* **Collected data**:
------------------------------

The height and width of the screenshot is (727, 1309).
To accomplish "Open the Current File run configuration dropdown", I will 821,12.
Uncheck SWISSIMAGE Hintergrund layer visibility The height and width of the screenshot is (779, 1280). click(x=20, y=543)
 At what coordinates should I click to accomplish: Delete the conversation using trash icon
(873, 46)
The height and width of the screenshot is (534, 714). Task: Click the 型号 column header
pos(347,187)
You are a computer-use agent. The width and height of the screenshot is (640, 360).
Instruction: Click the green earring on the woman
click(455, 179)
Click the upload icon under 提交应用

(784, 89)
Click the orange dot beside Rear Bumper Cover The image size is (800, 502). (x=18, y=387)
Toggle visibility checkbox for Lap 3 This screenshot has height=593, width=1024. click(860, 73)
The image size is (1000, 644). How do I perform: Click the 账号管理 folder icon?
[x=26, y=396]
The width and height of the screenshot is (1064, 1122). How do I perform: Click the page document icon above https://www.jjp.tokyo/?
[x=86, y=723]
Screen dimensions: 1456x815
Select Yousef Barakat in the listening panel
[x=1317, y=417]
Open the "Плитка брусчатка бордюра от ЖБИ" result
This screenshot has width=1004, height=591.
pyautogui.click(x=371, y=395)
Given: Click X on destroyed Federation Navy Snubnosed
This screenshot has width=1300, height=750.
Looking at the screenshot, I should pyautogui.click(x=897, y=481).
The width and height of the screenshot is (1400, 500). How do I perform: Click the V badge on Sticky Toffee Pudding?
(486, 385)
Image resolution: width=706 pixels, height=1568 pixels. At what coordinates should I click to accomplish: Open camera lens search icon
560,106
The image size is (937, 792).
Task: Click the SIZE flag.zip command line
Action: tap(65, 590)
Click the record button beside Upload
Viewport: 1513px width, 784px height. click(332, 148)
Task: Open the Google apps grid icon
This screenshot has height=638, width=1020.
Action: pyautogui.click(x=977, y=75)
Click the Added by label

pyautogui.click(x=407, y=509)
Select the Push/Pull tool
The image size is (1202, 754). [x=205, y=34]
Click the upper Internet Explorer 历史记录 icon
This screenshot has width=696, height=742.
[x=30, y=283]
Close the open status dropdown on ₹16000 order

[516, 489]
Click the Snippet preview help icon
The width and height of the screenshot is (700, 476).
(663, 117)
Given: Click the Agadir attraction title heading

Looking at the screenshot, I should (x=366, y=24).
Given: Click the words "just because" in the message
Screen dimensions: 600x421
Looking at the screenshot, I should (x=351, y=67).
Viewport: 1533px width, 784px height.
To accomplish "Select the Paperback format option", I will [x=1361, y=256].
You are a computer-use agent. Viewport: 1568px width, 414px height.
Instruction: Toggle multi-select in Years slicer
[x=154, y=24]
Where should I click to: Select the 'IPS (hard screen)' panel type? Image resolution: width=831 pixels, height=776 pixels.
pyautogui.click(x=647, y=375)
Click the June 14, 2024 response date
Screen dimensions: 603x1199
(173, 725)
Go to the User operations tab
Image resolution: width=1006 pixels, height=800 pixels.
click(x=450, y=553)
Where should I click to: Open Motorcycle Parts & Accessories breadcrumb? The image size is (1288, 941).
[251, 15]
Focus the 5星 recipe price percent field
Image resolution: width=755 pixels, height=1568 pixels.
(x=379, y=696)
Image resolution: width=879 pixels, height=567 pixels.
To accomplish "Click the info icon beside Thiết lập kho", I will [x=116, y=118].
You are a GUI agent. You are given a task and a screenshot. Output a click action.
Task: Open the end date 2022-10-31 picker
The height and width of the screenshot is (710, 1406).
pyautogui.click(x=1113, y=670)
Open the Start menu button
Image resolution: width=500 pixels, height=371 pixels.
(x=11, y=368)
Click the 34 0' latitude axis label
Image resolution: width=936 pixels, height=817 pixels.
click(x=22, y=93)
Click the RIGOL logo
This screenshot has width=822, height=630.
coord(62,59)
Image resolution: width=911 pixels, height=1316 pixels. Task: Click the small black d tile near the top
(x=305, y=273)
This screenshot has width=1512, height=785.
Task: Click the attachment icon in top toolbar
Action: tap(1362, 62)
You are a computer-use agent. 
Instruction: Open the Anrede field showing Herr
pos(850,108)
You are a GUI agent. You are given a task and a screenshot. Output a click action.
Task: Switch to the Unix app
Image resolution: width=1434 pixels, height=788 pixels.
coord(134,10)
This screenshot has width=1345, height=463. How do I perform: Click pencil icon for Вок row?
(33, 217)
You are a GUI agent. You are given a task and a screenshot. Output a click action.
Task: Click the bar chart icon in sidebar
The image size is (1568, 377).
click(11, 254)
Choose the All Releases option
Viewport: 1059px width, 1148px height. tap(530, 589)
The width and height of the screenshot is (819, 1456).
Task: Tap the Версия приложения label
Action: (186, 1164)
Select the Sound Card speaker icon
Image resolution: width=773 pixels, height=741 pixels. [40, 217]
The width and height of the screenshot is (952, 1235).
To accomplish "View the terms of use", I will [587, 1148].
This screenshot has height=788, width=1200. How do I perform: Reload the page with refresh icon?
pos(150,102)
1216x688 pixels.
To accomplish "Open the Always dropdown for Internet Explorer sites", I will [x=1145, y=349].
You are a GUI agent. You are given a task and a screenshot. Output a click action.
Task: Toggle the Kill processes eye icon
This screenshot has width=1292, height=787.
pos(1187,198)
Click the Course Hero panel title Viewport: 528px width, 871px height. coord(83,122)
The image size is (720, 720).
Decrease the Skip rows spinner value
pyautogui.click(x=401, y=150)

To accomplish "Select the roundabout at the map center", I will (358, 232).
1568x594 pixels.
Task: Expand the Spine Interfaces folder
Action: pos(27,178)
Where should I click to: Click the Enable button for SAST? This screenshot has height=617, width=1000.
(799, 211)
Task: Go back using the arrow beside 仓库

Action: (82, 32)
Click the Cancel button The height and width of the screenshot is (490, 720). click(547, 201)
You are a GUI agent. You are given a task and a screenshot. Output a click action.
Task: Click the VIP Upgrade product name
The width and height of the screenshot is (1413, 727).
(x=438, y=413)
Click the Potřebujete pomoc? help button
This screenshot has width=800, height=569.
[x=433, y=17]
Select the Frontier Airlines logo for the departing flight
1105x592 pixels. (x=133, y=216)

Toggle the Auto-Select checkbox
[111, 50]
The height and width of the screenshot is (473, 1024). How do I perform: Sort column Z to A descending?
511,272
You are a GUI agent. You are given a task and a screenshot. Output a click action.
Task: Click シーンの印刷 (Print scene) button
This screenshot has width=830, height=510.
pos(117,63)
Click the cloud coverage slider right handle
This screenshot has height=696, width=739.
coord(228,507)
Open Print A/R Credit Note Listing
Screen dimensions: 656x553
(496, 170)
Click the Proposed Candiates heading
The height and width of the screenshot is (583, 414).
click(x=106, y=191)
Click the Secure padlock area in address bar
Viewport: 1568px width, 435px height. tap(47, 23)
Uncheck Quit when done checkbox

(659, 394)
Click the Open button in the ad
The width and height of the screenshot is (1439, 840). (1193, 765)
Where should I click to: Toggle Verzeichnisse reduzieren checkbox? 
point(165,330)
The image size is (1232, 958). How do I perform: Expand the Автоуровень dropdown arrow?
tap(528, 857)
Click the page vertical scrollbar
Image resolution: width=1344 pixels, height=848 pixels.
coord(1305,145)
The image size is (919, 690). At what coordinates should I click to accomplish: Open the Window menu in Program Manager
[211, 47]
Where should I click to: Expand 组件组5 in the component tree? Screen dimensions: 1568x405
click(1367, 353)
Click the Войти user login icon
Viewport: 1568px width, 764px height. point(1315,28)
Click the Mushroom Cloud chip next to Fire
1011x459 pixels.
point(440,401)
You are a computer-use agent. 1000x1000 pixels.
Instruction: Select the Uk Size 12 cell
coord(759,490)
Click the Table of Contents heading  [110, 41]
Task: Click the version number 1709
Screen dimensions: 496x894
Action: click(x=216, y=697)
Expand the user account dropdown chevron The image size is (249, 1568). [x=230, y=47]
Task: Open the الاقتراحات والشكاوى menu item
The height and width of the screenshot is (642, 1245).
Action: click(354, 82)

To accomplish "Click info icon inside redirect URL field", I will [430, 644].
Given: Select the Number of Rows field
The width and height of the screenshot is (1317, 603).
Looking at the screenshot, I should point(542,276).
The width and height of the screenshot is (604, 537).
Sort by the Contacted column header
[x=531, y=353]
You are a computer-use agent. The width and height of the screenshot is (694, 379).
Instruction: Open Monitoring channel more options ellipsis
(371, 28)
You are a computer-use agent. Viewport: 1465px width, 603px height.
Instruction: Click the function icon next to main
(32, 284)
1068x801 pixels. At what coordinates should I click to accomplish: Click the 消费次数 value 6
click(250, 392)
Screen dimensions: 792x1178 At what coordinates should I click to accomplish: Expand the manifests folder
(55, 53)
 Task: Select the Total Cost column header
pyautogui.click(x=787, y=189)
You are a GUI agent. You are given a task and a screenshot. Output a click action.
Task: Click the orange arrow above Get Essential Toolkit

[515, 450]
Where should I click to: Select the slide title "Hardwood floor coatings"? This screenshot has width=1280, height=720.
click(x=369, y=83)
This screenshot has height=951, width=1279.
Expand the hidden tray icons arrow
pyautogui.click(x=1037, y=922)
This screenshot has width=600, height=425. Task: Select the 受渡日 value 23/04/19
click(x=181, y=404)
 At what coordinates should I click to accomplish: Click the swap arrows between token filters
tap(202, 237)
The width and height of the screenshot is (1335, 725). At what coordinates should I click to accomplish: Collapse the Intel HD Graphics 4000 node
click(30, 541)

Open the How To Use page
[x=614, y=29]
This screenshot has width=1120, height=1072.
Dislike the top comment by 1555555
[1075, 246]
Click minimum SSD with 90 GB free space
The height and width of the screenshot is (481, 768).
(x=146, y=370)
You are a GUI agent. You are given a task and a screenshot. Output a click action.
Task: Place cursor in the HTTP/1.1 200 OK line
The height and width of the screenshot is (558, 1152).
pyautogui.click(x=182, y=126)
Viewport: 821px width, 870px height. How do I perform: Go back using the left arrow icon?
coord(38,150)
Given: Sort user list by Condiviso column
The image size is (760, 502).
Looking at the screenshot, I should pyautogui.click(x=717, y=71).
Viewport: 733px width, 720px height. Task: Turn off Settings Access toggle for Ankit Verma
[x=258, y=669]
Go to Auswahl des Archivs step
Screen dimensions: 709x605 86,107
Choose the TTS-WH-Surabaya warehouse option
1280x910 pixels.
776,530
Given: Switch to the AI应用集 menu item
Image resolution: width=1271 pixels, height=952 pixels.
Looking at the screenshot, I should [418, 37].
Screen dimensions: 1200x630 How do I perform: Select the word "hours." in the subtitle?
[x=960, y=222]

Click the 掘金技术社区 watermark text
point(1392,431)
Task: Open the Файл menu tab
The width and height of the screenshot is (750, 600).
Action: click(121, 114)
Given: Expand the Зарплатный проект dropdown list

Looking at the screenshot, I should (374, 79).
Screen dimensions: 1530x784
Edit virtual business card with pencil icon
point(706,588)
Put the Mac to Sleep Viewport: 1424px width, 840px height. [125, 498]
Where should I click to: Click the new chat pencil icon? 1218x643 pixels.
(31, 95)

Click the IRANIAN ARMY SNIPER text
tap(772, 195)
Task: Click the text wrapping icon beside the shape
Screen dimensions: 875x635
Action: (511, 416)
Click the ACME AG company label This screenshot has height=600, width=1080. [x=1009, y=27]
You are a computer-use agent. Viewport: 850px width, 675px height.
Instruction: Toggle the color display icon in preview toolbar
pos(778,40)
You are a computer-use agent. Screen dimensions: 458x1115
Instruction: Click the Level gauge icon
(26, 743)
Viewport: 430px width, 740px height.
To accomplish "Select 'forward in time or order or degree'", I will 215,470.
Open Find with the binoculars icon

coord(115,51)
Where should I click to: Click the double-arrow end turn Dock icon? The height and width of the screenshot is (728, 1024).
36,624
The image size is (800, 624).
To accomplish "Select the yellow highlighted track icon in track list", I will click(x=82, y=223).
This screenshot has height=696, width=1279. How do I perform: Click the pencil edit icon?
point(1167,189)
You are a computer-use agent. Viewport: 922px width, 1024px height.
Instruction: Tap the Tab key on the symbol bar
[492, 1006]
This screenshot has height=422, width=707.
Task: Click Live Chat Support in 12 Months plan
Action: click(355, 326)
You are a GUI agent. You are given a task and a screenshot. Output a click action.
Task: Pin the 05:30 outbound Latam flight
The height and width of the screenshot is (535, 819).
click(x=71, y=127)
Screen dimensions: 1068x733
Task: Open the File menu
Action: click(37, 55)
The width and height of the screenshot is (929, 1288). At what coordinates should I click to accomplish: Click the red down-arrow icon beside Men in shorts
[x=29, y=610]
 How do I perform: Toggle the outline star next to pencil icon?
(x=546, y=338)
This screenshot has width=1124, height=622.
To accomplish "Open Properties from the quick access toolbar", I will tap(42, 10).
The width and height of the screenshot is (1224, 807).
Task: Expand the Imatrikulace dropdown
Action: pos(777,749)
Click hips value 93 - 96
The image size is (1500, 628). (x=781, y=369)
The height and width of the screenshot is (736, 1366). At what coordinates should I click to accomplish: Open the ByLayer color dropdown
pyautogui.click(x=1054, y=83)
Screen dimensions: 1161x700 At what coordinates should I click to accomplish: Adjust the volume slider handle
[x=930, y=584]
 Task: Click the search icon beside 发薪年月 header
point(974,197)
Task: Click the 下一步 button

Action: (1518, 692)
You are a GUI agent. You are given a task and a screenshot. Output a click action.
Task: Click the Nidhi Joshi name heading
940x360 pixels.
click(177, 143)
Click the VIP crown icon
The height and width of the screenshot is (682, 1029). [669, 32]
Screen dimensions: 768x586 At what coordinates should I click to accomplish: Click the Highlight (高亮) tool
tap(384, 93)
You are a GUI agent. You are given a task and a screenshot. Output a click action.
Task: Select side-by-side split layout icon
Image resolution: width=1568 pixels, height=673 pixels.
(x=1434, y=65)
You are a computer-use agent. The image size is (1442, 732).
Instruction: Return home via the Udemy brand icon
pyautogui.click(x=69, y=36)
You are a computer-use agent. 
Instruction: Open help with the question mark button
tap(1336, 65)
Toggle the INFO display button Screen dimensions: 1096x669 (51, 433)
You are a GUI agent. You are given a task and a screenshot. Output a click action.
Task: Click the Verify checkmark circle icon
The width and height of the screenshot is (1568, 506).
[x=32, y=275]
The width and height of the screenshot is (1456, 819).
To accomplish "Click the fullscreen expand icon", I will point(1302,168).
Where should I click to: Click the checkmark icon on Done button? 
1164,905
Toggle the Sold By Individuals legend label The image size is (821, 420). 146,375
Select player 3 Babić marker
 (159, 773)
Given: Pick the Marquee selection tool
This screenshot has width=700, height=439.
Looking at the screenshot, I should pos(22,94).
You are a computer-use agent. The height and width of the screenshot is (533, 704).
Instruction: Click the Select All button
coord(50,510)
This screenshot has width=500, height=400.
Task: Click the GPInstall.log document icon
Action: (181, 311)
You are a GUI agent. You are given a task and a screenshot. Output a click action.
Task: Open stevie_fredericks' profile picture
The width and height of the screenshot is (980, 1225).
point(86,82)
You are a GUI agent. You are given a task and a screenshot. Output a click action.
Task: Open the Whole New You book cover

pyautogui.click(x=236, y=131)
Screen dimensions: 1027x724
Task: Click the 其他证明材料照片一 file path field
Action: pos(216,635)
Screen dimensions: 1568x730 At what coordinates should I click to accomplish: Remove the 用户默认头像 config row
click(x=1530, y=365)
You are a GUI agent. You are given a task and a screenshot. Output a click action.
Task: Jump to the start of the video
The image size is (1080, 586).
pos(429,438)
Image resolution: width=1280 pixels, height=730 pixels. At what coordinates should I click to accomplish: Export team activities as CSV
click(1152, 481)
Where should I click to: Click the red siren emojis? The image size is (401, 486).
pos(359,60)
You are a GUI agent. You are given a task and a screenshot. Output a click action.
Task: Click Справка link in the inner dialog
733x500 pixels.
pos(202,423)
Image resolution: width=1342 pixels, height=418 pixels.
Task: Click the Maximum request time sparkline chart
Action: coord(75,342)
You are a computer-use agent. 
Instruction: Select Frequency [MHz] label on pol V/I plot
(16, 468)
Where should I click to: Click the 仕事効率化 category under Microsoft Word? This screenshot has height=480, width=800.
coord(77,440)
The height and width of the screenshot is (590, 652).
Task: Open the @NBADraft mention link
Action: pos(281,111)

------------------------------

* **THE PROBLEM**: For the word "Switch", go through the records and show each line that carries it.

* **OUTPUT BELOW**:
Task: Switch to the Unix app
Given: Switch to the AI应用集 menu item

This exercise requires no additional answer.